- [Given text]
A CHILD’S WORLD at THE TRITON MUSEUM

Mary Snowden’s Picnic by the Seashore, 2006

How much do you remember of your impressions of the world when you were a child?  Was your childhood one of innocence and fun, or was it full of mysteries, scary stuff, temptations and prohibitions because you were small?  The Exhibition, A Child’s World at the Triton Museum of Art, explores these and many more possibilities through the work of a number of adult artists who recall their own childhood, evoke childhood, express themselves with a veneer of childlike creations, satire the political world with reminders of corruption cloaked in fake innocence, and sometimes depict childhood as anything but innocent.  The exhibition is rich with insight, witty observations and a fascinating array of approaches in terms of craft.

- [Aim of the exercise]
Answer these questions using the text about the Triton Museum exhibition.
(a) What year is given for Mary Snowden's Picnic by the Seashore?
(b) What is the full name of the museum hosting A Child's World?
(c) Through whose work does the exhibition explore its possibilities?

- [Entries shown]
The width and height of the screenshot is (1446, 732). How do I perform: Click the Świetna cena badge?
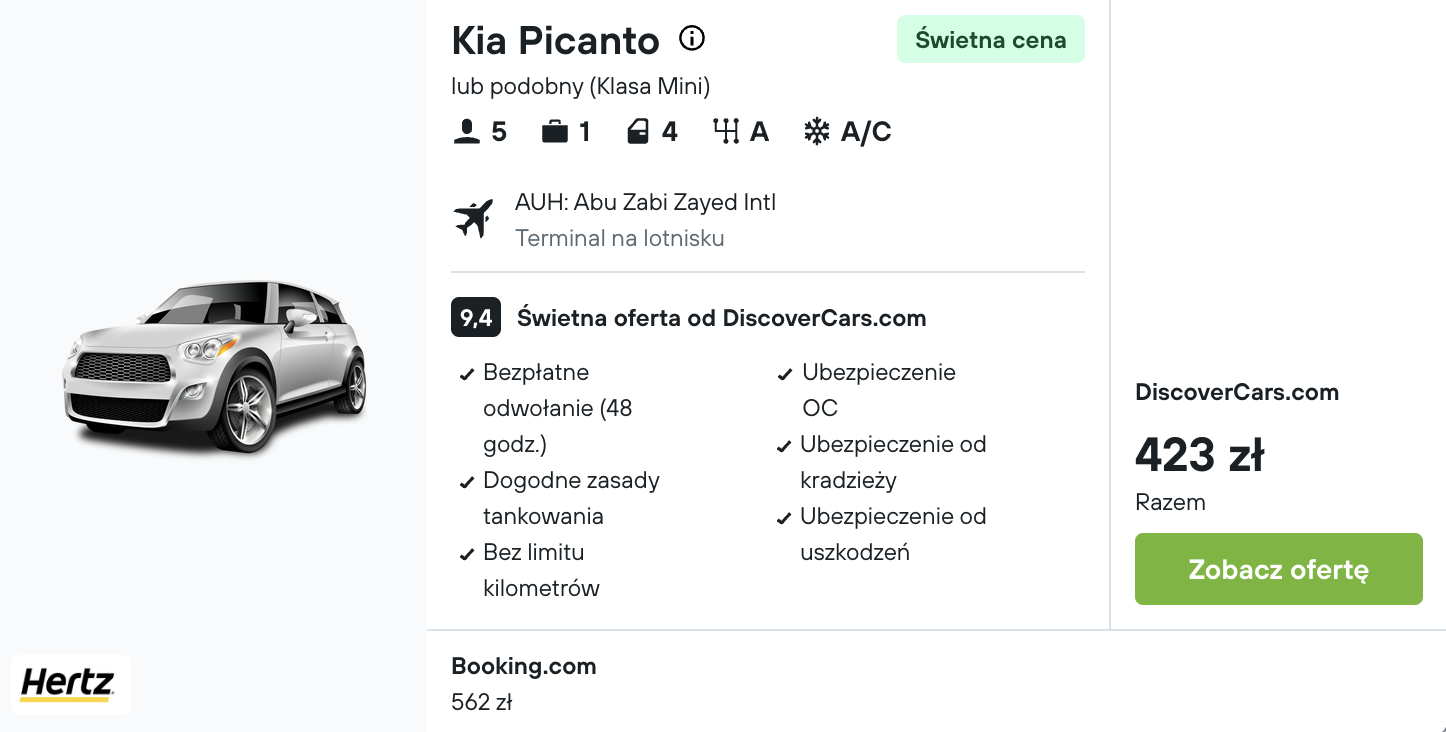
---
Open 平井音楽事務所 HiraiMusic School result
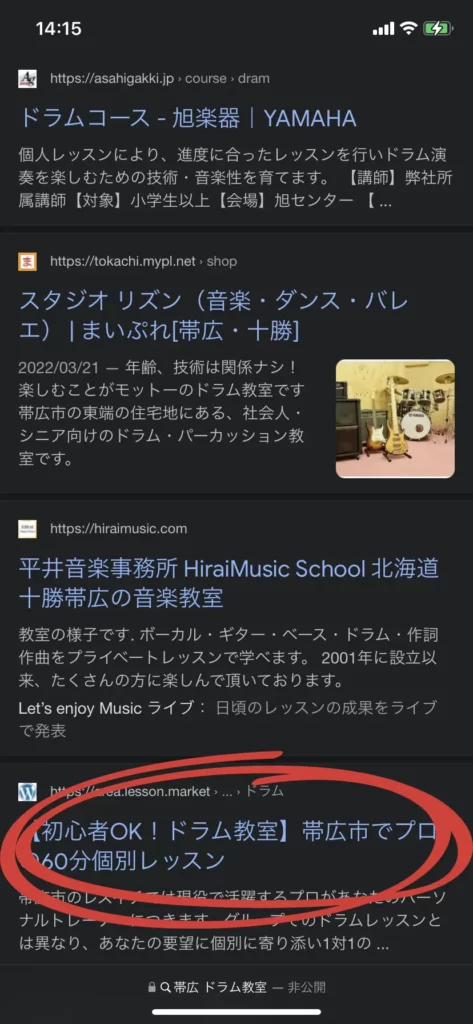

- [The reply]
(a) 2006
(b) The Triton Museum of Art
(c) A number of adult artists